Thursday, May 6, 2010

Enzo Barboni on Italo Zingarelli

Enzo Barboni: I have various producers read the script of TRINITY... and many of them, leafing through their copy, noted that the right half - with the dialogue - was unusually full, to which they'd respond: "He talks too much and shoots too little."
Until one day I spoke about the project with Zingarelli. He'd already done some producing, and he read it attentively, rapping a paperweight rhythmically on his desk as was his habit, and then he called me and said, "Let's make the film!"
Wisely, he didn't say, "The director is inexperienced, let's do this cheaply." He said, instead, "Let's try and make a good film and get it right."
Those were difficult times - Westerns were doing badly, and yet he invested good money without imposing his own ideas, allowing me to do what I wished.

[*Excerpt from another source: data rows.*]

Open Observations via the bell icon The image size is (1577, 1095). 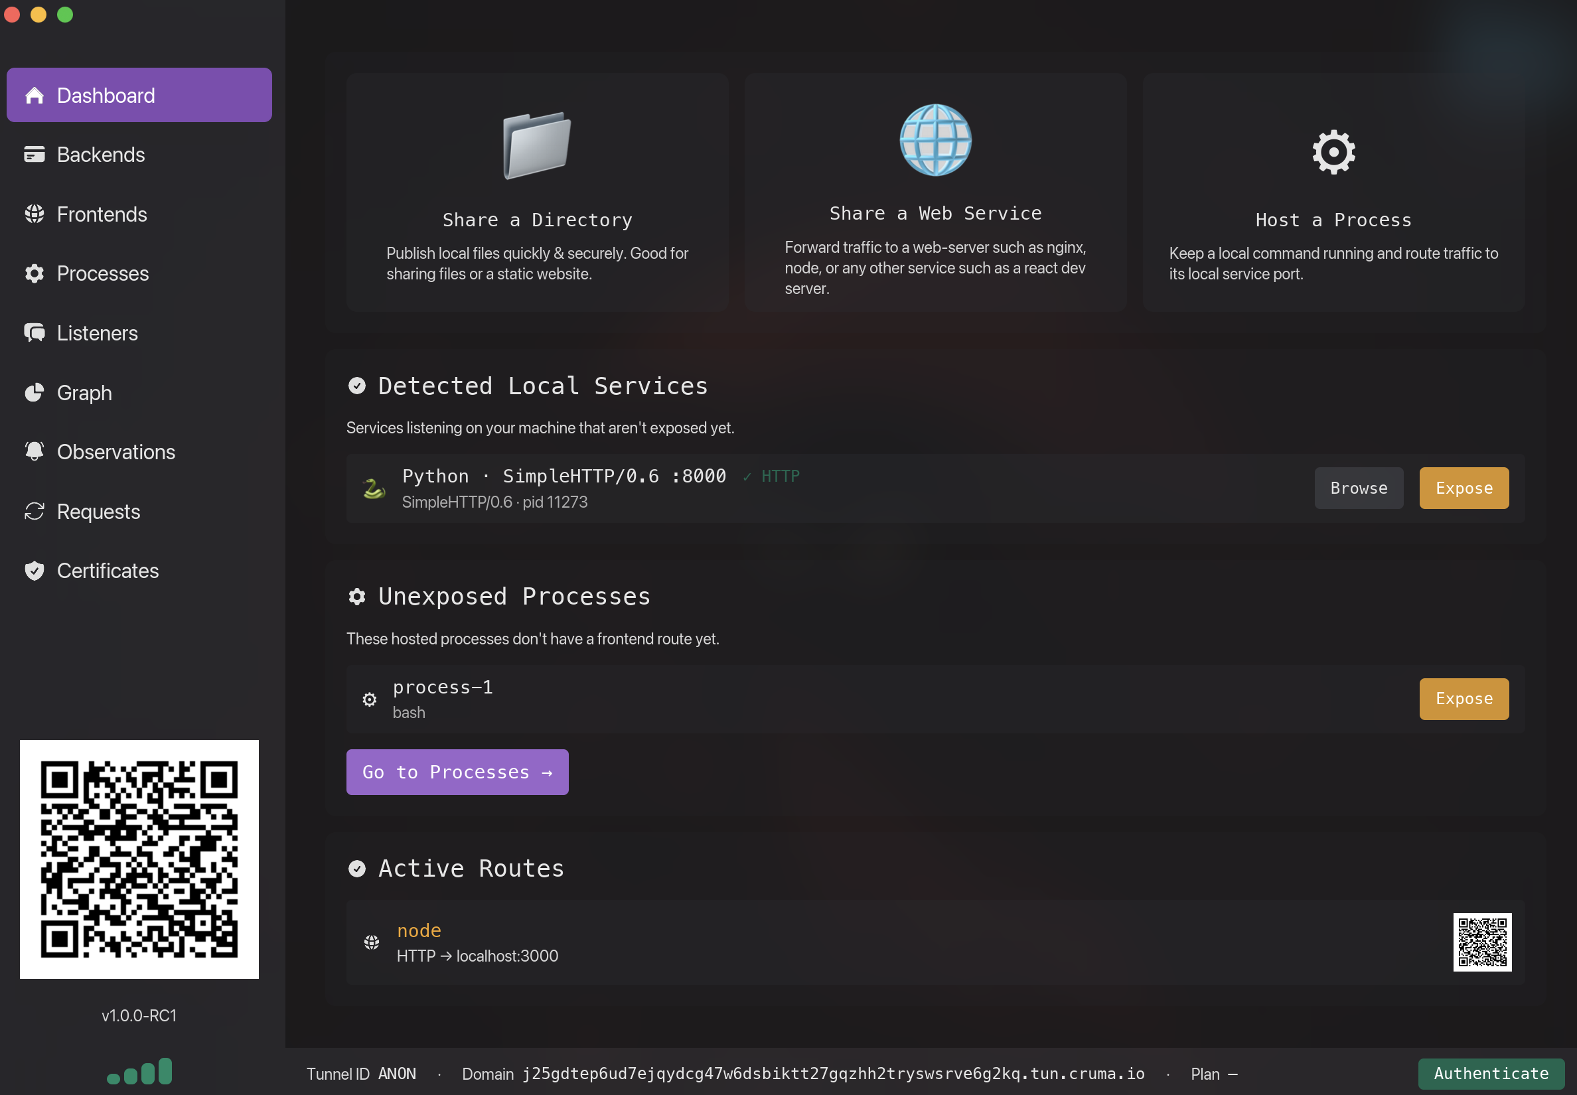click(x=34, y=451)
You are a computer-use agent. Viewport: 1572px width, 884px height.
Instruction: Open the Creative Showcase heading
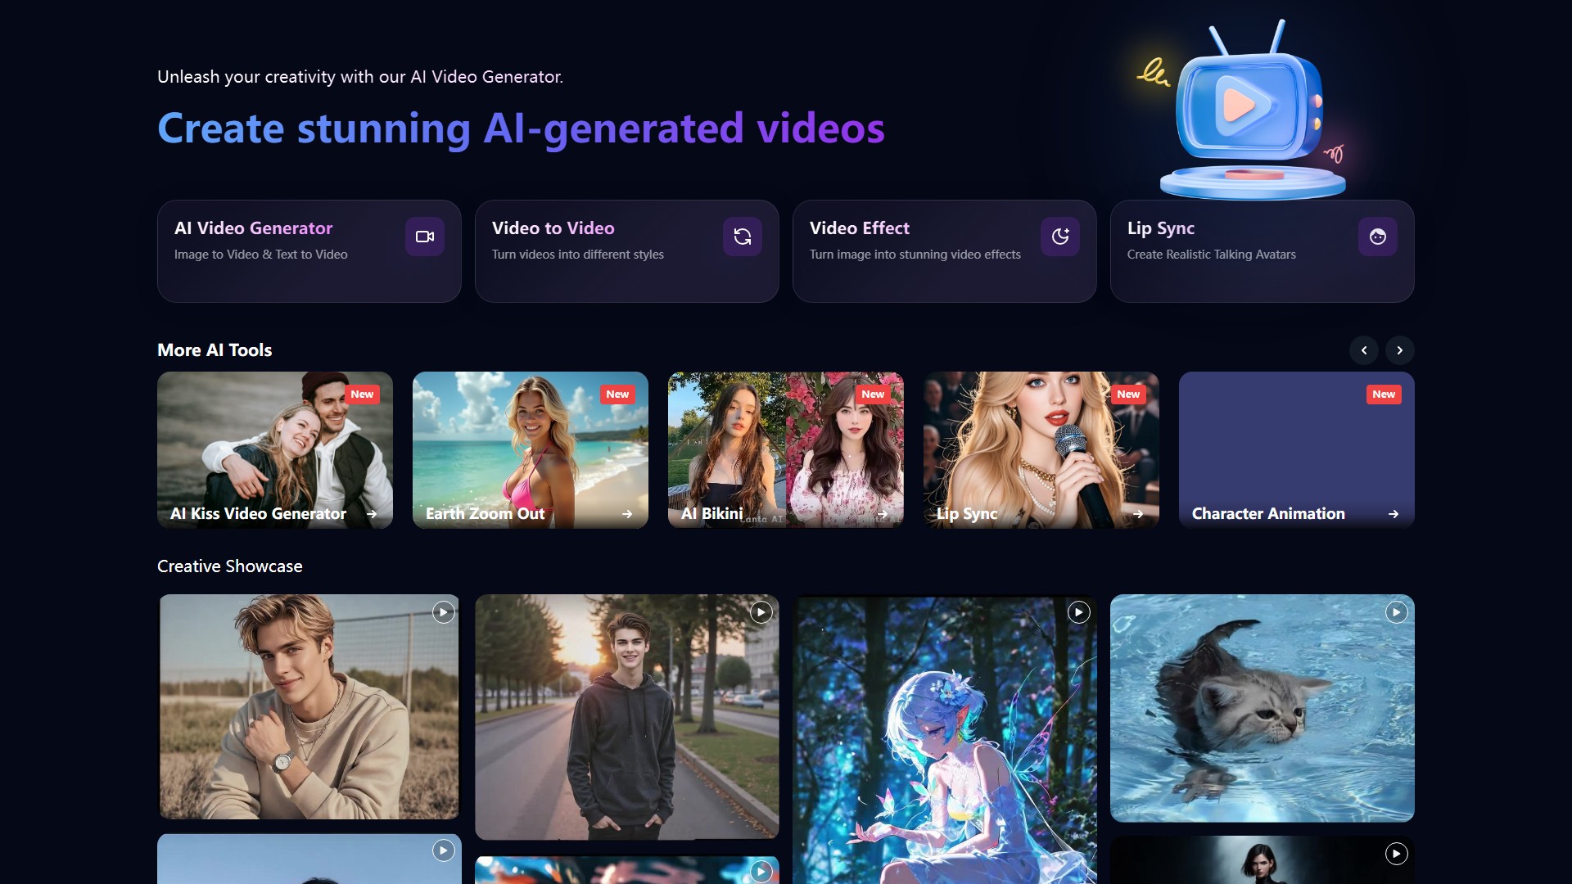pyautogui.click(x=229, y=566)
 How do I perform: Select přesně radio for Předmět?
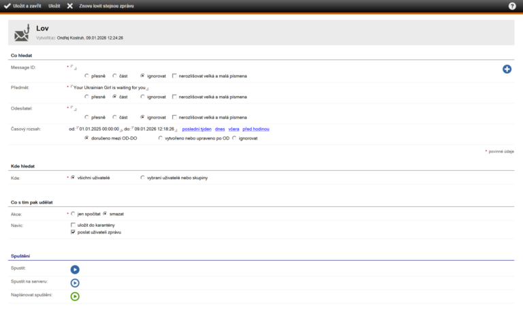[87, 97]
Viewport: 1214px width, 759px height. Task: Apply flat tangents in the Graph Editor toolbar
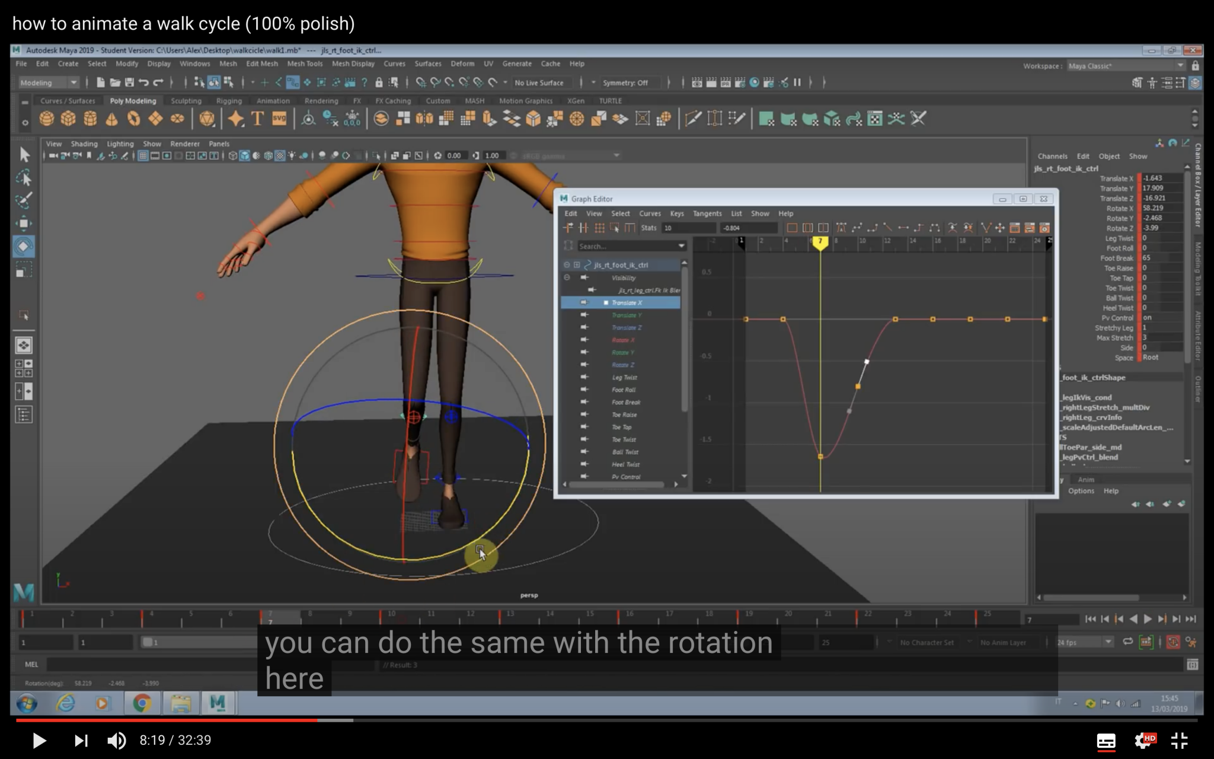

Zingarelli's one of those who has always been in movies, he popped out of a movie camera at birth. He started out as a cascatore as a young man. He's a big cordial man, a little dogmatic in his judgments, but sharp; brilliant. I'm happy things went well. THEY CALL ME TRINITY cost 400,000 million lire, and brought in six to seven billion back then, with tickets still 1200 lire. It had such a big success in Italy, that other countries were intrigued, and it did nearly as well in Germany.